README last updated on: 02/19/2018

rlkit

Reinforcement learning framework and algorithms implemented in PyTorch.

Some implemented algorithms:

Temporal Difference Models (TDMs)
Deep Deterministic Policy Gradient (DDPG)
- example script
- DDPG paper
(Double) Deep Q-Network (DQN)
Soft Actor Critic (SAC)
Twin Dueling Deep Determinstic Policy Gradient (TD3)
- example script
- TD3 paper

To get started, checkout the example scripts, linked above.

Installation

Install and use the included ananconda environment

$ conda env create -f docker/rlkit/rlkit-env.yml
$ source activate rlkit-env
(rlkit-env) $ # Ready to run examples/ddpg_cheetah_no_doodad.py

Or if you want you can use the docker image included.

During training, the results will be saved to a file called under

LOCAL_LOG_DIR/<exp_prefix>/<foldername>

LOCAL_LOG_DIR is the directory set by rlkit.launchers.config.LOCAL_LOG_DIR
<exp_prefix> is given either to setup_logger.
<foldername> is auto-generated and based off of exp_prefix.
inside this folder, you should see a file called params.pkl.

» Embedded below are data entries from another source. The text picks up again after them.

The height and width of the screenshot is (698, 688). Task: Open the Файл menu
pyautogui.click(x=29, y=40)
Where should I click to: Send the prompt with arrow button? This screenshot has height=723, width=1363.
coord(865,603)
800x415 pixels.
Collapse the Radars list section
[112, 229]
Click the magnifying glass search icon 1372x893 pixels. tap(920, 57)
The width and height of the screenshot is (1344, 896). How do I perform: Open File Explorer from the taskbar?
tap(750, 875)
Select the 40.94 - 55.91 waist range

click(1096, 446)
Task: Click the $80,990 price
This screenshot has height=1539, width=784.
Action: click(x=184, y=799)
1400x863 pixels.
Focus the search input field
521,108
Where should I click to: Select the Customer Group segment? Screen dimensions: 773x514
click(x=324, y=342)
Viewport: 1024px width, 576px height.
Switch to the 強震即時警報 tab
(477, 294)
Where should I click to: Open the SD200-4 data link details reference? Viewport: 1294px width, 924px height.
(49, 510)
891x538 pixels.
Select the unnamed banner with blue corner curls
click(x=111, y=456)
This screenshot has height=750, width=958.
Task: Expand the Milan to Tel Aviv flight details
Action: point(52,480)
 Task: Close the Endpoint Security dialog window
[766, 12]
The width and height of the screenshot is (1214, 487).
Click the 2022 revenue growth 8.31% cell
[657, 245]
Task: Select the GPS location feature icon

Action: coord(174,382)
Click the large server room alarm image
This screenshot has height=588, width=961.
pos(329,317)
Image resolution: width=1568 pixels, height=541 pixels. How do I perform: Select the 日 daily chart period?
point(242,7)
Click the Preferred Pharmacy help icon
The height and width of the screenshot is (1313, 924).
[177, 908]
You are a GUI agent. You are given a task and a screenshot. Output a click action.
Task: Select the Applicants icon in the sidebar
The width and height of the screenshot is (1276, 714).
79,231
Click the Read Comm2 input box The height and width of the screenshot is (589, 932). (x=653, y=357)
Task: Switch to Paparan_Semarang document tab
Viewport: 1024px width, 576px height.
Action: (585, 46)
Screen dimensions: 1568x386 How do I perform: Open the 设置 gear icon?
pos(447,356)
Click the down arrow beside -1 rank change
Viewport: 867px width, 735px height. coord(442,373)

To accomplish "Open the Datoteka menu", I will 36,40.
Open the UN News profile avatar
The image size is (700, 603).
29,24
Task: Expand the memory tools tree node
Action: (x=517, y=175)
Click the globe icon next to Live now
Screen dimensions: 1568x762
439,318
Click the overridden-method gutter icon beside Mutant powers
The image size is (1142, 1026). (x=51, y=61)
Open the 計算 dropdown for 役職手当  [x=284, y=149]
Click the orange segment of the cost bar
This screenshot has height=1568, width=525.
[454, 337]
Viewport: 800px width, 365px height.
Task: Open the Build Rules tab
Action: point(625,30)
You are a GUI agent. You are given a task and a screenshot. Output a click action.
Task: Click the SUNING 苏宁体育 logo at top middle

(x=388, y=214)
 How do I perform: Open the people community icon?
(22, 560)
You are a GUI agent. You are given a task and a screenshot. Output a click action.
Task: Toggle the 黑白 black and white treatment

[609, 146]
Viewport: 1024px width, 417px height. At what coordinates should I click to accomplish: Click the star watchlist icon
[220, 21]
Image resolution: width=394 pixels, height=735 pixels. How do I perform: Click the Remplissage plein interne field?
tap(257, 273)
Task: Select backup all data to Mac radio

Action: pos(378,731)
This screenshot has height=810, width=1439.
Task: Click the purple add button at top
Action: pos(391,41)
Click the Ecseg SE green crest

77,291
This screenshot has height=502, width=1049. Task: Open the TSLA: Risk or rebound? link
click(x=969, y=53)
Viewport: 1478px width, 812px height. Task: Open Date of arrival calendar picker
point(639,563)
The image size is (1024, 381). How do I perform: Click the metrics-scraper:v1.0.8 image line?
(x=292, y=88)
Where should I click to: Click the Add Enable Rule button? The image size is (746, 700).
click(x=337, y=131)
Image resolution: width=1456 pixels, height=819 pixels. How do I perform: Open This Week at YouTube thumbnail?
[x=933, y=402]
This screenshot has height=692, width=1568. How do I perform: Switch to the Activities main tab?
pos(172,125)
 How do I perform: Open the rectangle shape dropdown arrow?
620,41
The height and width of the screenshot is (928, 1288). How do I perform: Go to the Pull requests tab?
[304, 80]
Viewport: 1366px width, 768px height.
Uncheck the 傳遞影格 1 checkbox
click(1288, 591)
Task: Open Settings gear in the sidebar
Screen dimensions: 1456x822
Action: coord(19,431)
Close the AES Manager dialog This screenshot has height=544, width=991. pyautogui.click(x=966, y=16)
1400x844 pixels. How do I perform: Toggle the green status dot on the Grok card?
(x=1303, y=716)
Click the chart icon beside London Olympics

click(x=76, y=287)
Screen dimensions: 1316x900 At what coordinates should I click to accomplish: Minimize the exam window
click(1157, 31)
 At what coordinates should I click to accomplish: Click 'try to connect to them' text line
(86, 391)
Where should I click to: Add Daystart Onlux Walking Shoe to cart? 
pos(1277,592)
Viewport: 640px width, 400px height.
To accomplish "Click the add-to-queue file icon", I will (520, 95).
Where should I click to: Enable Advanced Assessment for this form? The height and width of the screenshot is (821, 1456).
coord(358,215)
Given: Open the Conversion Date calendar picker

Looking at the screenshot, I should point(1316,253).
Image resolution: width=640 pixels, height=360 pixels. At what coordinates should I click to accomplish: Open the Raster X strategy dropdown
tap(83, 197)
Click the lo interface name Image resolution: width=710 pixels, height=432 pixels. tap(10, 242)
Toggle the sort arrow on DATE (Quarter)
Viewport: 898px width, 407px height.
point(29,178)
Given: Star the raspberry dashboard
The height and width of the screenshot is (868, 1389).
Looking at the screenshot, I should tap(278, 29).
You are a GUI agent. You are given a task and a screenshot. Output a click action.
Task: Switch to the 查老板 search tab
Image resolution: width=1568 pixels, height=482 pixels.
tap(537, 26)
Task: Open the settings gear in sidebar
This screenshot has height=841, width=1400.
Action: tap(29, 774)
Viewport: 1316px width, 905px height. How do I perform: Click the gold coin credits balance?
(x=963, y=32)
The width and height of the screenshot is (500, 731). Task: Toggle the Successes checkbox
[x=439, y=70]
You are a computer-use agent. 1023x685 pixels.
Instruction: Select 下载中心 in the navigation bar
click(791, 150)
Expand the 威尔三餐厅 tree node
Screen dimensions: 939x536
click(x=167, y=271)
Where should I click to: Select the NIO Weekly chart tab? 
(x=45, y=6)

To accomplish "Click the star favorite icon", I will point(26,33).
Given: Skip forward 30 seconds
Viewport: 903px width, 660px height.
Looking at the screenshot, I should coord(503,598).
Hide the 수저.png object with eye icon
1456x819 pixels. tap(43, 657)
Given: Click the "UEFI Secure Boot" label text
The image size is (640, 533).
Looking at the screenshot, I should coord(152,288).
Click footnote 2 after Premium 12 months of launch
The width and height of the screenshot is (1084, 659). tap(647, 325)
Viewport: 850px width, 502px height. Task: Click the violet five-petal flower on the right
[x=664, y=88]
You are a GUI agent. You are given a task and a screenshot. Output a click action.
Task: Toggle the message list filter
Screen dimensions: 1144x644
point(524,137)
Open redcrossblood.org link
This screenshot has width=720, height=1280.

To visualize a policy, run

(rlkit-env) $ python scripts/sim_policy LOCAL_LOG_DIR/<exp_prefix>/<foldername>/params.pkl

If you have rllab installed, you can also visualize the results using rllab's viskit, described at the bottom of this page

tl;dr run

python rllab/viskit/frontend.py LOCAL_LOG_DIR/<exp_prefix>/

The SAC implementation provided here only uses Gaussian policy, rather than a Gaussian mixture model, as described in the original SAC paper.

A lot of the coding infrastructure is based on rllab. The serialization and logger code are basically a carbon copy of the rllab versions.